** Instructions for the task **
Put the lines below into a numbered list. Start at the line containing "Task: Click the blue shield security icon" and end at the line containing "Looking at the screenshot, I should 101,488.", including both, and leave out any blank lines.

** Input records **
= = = = =
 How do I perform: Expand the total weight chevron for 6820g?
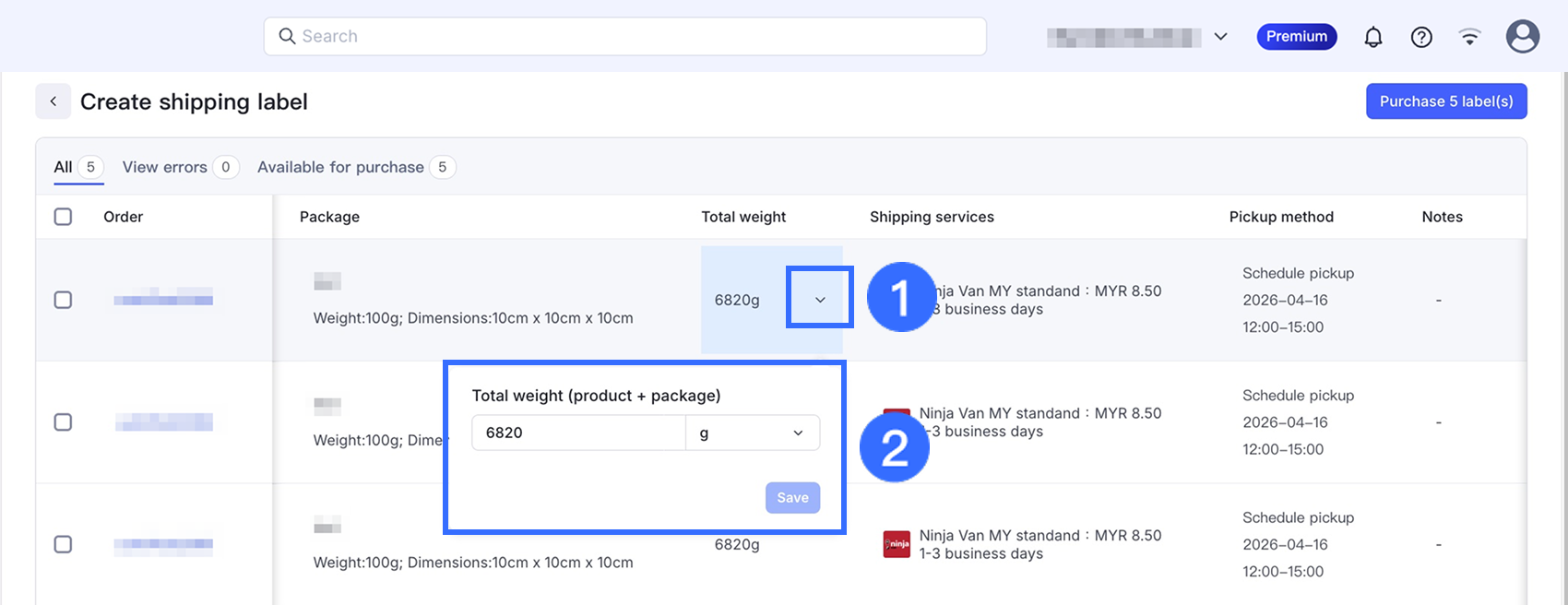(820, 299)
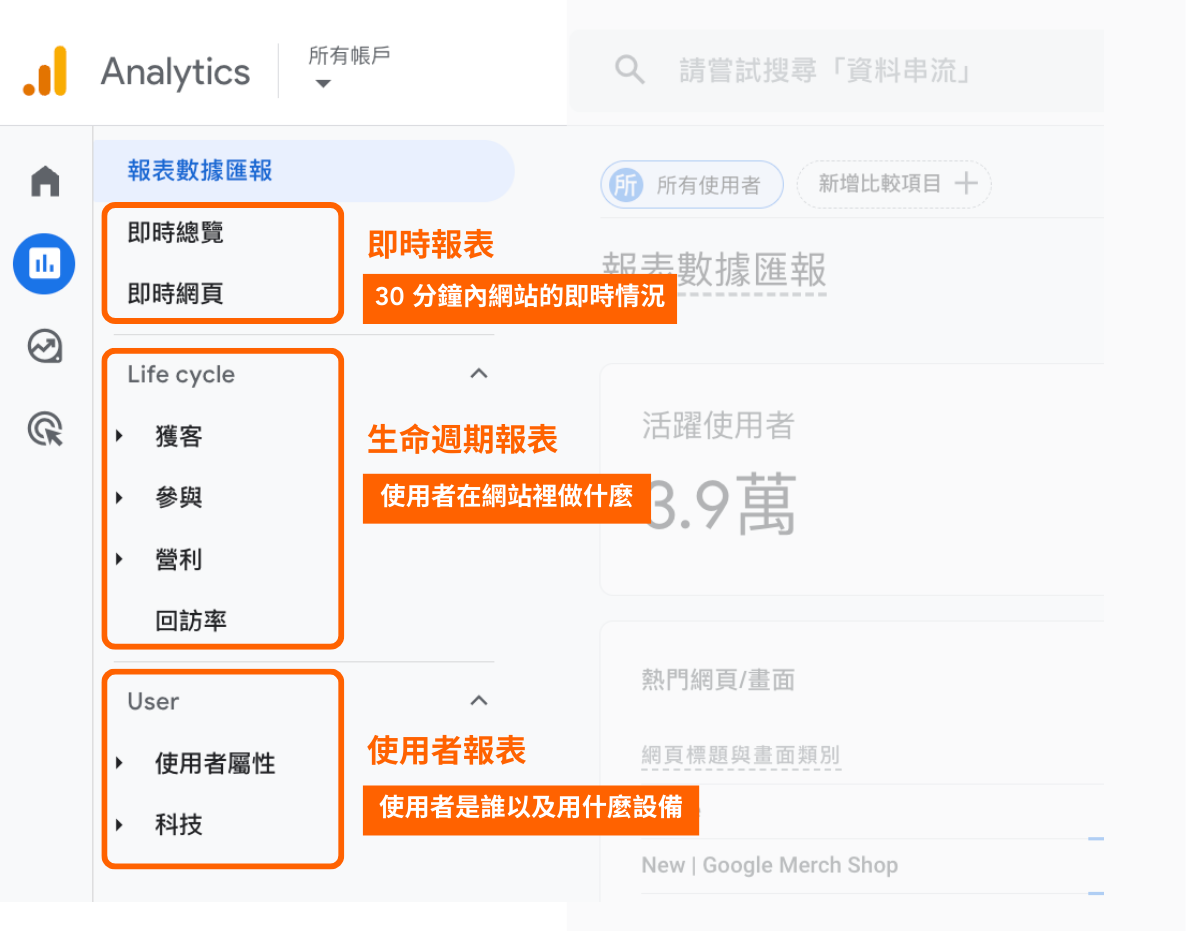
= = = = =
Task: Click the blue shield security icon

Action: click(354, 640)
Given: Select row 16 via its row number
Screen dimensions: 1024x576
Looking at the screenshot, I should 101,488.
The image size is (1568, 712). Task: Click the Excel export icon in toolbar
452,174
= = = = =
** Written solution **
1. Task: Click the blue shield security icon
2. Action: click(354, 640)
3. Given: Select row 16 via its row number
4. Screen dimensions: 1024x576
5. Looking at the screenshot, I should 101,488.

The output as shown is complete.